If you want a full plot summary, character analysis, or comparisons to similar films (like The Woman in the Window or Memento ), let me know! la sospecha de sofia pelicula
The theatrical ending shows Sofía trapping the killer in her sound-proofed office. In the director's cut, however, the final shot is Sofía in a police lineup — not as a witness, but as a suspect. The implication is that her paranoia and unconventional methods led her to frame an innocent man, and the real killer is still out there, now using her as his unwitting alibi. This ending tested poorly with audiences, so it was changed. The actress playing Sofía, Mariana Di Girolamo ,
The film revolves around Sofía, a psychologist who begins to suspect that her new patient — a charming but evasive man — is actually the serial killer terrorizing the city. The interesting layer is that Sofía suffers from prosopagnosia (face blindness), so she can't rely on visual identification. Her "suspicion" is based entirely on voice, gait, and behavioral patterns, making her an unreliable but deeply intuitive investigator. The theatrical ending shows Sofía trapping the killer
The filmmakers worked with Dr. Elena Montes, a specialist in agnosias, who insisted that prosopagnosia is rarely as dramatic as Hollywood portrays. To honor that, Sofía never has a "miracle cure" or sudden recognition — her final revelation comes not from seeing the killer's face but from hearing him hum a tune she only ever hummed in her own private space, proving he had been inside her home.

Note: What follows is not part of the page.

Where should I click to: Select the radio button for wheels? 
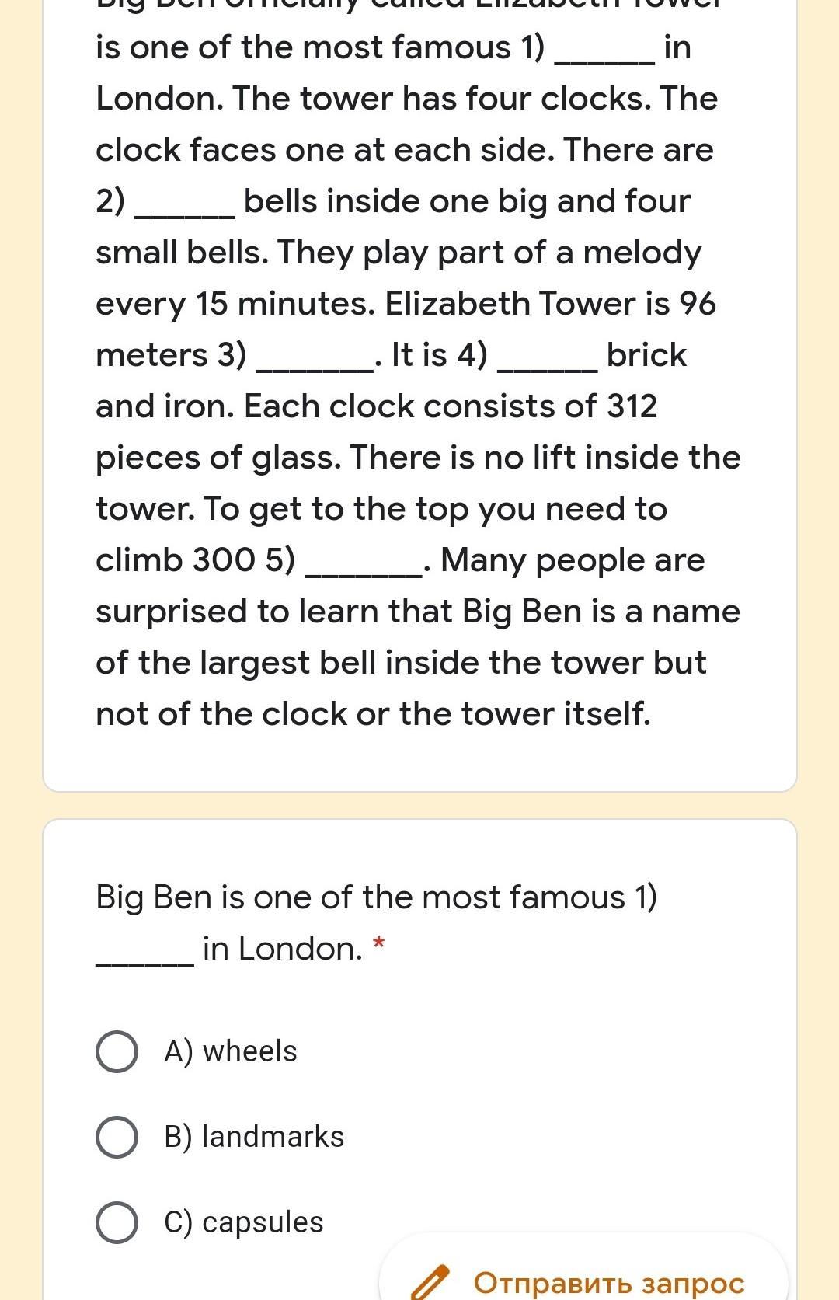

Here's some interesting content about the film La sospecha de Sofía (also known in English as Sophia's Suspicion or similar titles depending on distribution):
In the original script, there was a 7-minute monologue where Sofía explains to a police officer how her condition warps her reality. It was cut for pacing, but the director released it as a separate short film titled "El rostro que no puedo ver" ( The Face I Cannot See ). That short won Best Micro-short at the Guadalajara Film Festival.